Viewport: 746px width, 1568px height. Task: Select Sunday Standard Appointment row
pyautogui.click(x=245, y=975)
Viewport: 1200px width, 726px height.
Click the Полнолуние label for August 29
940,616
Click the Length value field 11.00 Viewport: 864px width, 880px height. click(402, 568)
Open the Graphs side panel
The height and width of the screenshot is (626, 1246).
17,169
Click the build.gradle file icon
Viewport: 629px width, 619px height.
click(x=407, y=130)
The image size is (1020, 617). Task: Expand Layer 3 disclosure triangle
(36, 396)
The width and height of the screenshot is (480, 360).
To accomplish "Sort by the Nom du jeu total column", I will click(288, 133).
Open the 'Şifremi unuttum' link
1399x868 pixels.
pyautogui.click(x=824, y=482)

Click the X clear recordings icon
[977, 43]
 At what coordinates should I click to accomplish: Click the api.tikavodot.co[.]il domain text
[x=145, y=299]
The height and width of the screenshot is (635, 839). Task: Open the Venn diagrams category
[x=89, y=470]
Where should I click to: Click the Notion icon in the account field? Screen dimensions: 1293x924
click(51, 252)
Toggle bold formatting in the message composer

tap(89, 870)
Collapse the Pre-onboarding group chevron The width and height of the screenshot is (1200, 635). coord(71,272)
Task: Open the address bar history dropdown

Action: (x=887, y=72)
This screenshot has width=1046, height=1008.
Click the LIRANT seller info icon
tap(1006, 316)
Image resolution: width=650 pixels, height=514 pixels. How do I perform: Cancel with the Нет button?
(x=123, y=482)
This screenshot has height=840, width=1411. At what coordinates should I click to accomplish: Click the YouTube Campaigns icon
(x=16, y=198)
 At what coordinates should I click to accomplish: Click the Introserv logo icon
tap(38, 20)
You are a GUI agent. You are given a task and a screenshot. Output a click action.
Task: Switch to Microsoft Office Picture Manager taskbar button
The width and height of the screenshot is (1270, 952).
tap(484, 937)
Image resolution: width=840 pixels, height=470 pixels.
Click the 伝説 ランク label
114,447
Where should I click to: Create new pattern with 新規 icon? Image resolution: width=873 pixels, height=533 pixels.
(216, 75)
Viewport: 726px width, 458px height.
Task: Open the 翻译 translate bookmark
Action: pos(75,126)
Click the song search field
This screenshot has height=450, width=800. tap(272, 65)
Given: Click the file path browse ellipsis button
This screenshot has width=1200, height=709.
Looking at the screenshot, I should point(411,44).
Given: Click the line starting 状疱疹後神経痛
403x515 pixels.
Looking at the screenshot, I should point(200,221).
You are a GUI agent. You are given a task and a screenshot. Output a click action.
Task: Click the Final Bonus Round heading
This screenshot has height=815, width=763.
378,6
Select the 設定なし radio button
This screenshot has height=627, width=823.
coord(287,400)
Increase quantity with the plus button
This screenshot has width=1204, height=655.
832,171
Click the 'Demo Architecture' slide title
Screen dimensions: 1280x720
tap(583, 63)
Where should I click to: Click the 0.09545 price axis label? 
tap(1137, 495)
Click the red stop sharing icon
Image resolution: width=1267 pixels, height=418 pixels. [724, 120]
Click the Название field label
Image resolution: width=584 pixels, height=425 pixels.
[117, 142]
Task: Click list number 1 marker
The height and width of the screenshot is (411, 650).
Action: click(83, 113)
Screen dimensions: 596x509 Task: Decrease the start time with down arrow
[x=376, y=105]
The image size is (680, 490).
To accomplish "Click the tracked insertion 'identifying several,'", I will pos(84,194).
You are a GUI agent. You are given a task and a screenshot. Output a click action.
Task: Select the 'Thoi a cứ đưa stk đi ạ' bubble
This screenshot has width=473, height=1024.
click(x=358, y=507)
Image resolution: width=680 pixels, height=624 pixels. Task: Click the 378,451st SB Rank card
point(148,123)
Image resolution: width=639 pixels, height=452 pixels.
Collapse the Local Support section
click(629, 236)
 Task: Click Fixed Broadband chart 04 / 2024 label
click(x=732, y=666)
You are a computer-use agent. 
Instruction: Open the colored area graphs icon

—————

◆ DESCRIPTION OF THE TASK
A faithful copy of all the material is the required answer.

◆ RESPONSE BELOW
Viewport: 746px width, 1568px height. Task: Select Sunday Standard Appointment row
pyautogui.click(x=245, y=975)
Viewport: 1200px width, 726px height.
Click the Полнолуние label for August 29
940,616
Click the Length value field 11.00 Viewport: 864px width, 880px height. click(402, 568)
Open the Graphs side panel
The height and width of the screenshot is (626, 1246).
17,169
Click the build.gradle file icon
Viewport: 629px width, 619px height.
click(x=407, y=130)
The image size is (1020, 617). Task: Expand Layer 3 disclosure triangle
(36, 396)
The width and height of the screenshot is (480, 360).
To accomplish "Sort by the Nom du jeu total column", I will click(288, 133).
Open the 'Şifremi unuttum' link
1399x868 pixels.
pyautogui.click(x=824, y=482)

Click the X clear recordings icon
[977, 43]
 At what coordinates should I click to accomplish: Click the api.tikavodot.co[.]il domain text
[x=145, y=299]
The height and width of the screenshot is (635, 839). Task: Open the Venn diagrams category
[x=89, y=470]
Where should I click to: Click the Notion icon in the account field? Screen dimensions: 1293x924
click(51, 252)
Toggle bold formatting in the message composer

tap(89, 870)
Collapse the Pre-onboarding group chevron The width and height of the screenshot is (1200, 635). coord(71,272)
Task: Open the address bar history dropdown

Action: (x=887, y=72)
This screenshot has width=1046, height=1008.
Click the LIRANT seller info icon
tap(1006, 316)
Image resolution: width=650 pixels, height=514 pixels. How do I perform: Cancel with the Нет button?
(x=123, y=482)
This screenshot has height=840, width=1411. At what coordinates should I click to accomplish: Click the YouTube Campaigns icon
(x=16, y=198)
 At what coordinates should I click to accomplish: Click the Introserv logo icon
tap(38, 20)
You are a GUI agent. You are given a task and a screenshot. Output a click action.
Task: Switch to Microsoft Office Picture Manager taskbar button
The width and height of the screenshot is (1270, 952).
tap(484, 937)
Image resolution: width=840 pixels, height=470 pixels.
Click the 伝説 ランク label
114,447
Where should I click to: Create new pattern with 新規 icon? Image resolution: width=873 pixels, height=533 pixels.
(216, 75)
Viewport: 726px width, 458px height.
Task: Open the 翻译 translate bookmark
Action: pos(75,126)
Click the song search field
This screenshot has height=450, width=800. tap(272, 65)
Given: Click the file path browse ellipsis button
This screenshot has width=1200, height=709.
Looking at the screenshot, I should point(411,44).
Given: Click the line starting 状疱疹後神経痛
403x515 pixels.
Looking at the screenshot, I should point(200,221).
You are a GUI agent. You are given a task and a screenshot. Output a click action.
Task: Click the Final Bonus Round heading
This screenshot has height=815, width=763.
378,6
Select the 設定なし radio button
This screenshot has height=627, width=823.
coord(287,400)
Increase quantity with the plus button
This screenshot has width=1204, height=655.
832,171
Click the 'Demo Architecture' slide title
Screen dimensions: 1280x720
tap(583, 63)
Where should I click to: Click the 0.09545 price axis label? 
tap(1137, 495)
Click the red stop sharing icon
Image resolution: width=1267 pixels, height=418 pixels. [724, 120]
Click the Название field label
Image resolution: width=584 pixels, height=425 pixels.
[117, 142]
Task: Click list number 1 marker
The height and width of the screenshot is (411, 650).
Action: click(83, 113)
Screen dimensions: 596x509 Task: Decrease the start time with down arrow
[x=376, y=105]
The image size is (680, 490).
To accomplish "Click the tracked insertion 'identifying several,'", I will pos(84,194).
You are a GUI agent. You are given a task and a screenshot. Output a click action.
Task: Select the 'Thoi a cứ đưa stk đi ạ' bubble
This screenshot has width=473, height=1024.
click(x=358, y=507)
Image resolution: width=680 pixels, height=624 pixels. Task: Click the 378,451st SB Rank card
point(148,123)
Image resolution: width=639 pixels, height=452 pixels.
Collapse the Local Support section
click(629, 236)
 Task: Click Fixed Broadband chart 04 / 2024 label
click(x=732, y=666)
You are a computer-use agent. 
Instruction: Open the colored area graphs icon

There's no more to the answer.